While most answers are saying that, e.g.,

def f(**kwargs):
    foo = kwargs.pop('foo')
    bar = kwargs.pop('bar')
    ...etc...

is "the same as"

def f(foo=None, bar=None, **kwargs):
    ...etc...

this is not true. In the latter case, f can be called as f(23, 42), while the former case accepts named arguments only -- no positional calls. Often you want to allow the caller maximum flexibility and therefore the second form, as most answers assert, is preferable: but that is not always the case. When you accept many optional parameters of which typically only a few are passed, it may be an excellent idea (avoiding accidents and unreadable code at your call sites!) to force the use of named arguments -- threading.Thread is an example. The first form is how you implement that in Python 2.

The idiom is so important that in Python 3 it now has special supporting syntax: every argument after a single * in the def signature is keyword-only, that is, cannot be passed as a positional argument, but only as a named one.

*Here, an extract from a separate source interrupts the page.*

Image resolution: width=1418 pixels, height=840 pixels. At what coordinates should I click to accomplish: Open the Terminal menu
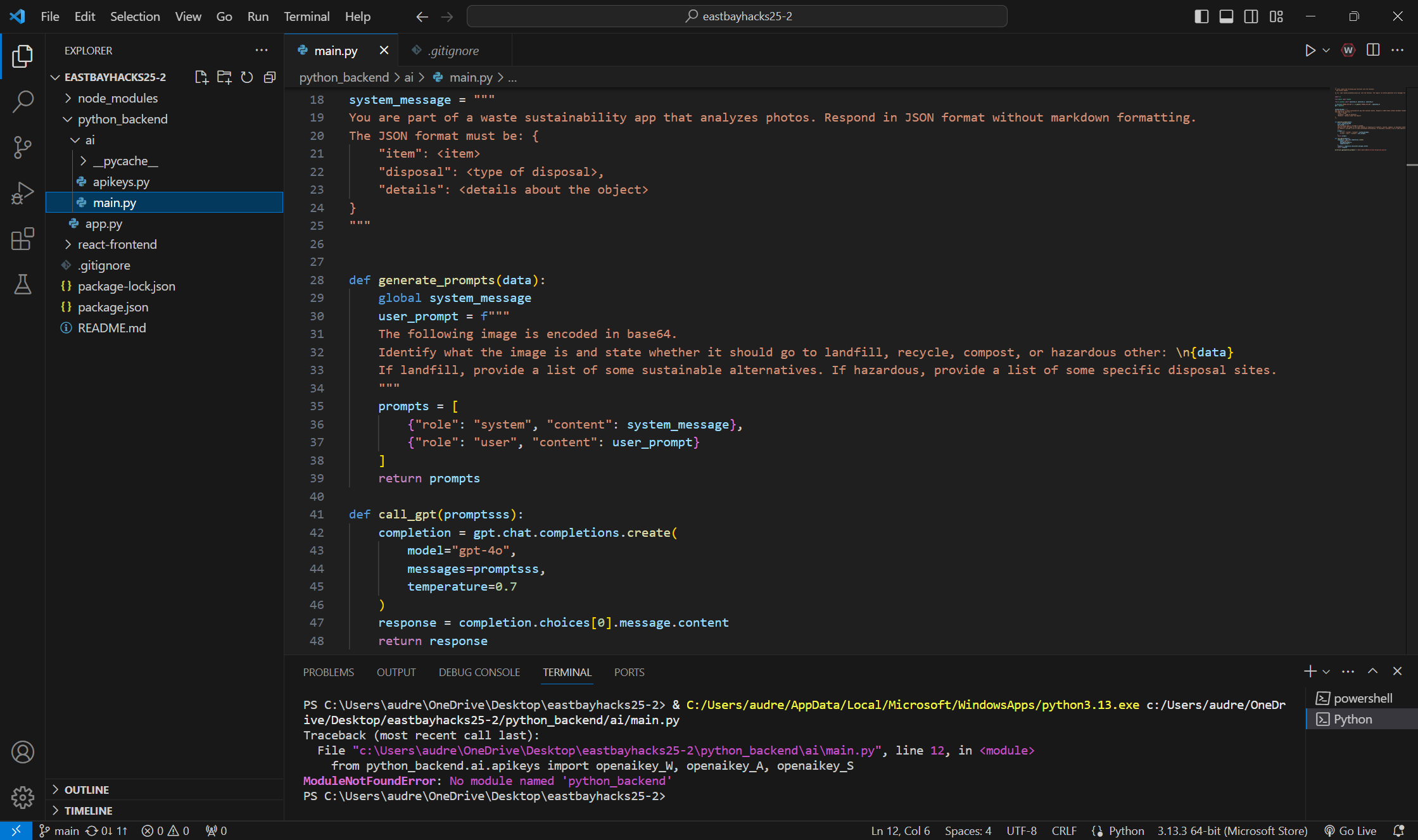307,16
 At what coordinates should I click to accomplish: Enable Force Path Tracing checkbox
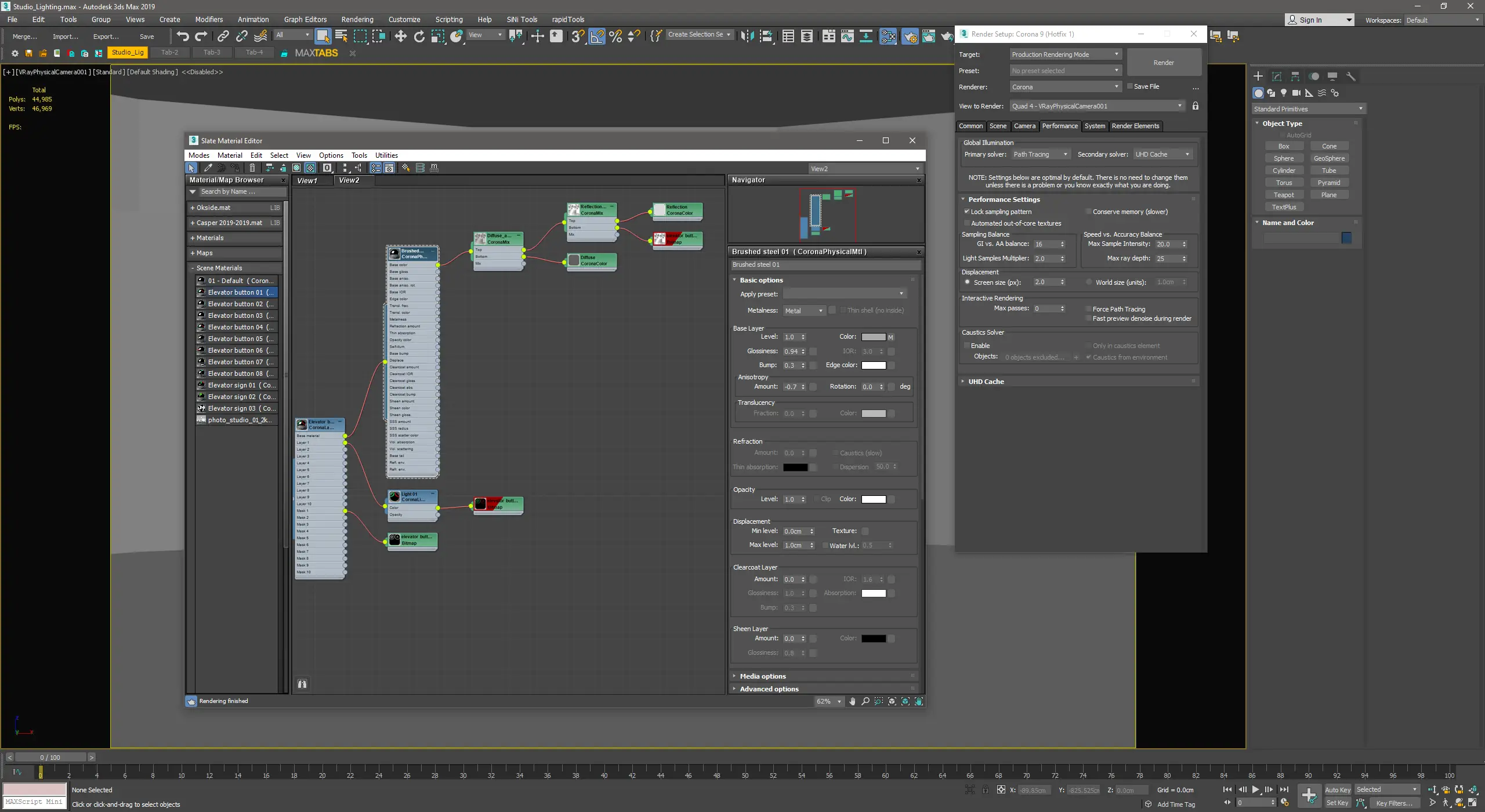tap(1088, 309)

So in Python 3 you could code the above as:

def f(*, foo=None, bar=None, **kwargs):
    ...etc...

Indeed, in Python 3 you can even have keyword-only arguments that aren't optional (ones without a default value).

However, Python 2 still has long years of productive life ahead, so it's better to not forget the techniques and idioms that let you implement in Python 2 important design ideas that are directly supported in the language in Python 3!


You'd do

self.attribute = kwargs.pop('name', default_value)

or

self.attribute = kwargs.get('name', default_value)

If you use pop, then you can check if there are any spurious values sent, and take the appropriate action (if any).


I suggest something like this

def testFunc( **kwargs ):
    options = {
            'option1' : 'default_value1',
            'option2' : 'default_value2',
            'option3' : 'default_value3', }

    options.update(kwargs)
    print options

testFunc( option1='new_value1', option3='new_value3' )
# {'option2': 'default_value2', 'option3': 'new_value3', 'option1': 'new_value1'}

testFunc( option2='new_value2' )
# {'option1': 'default_value1', 'option3': 'default_value3', 'option2': 'new_value2'}

And then use the values any way you want

dictionaryA.update(dictionaryB) adds the contents of dictionaryB to dictionaryA overwriting any duplicate keys.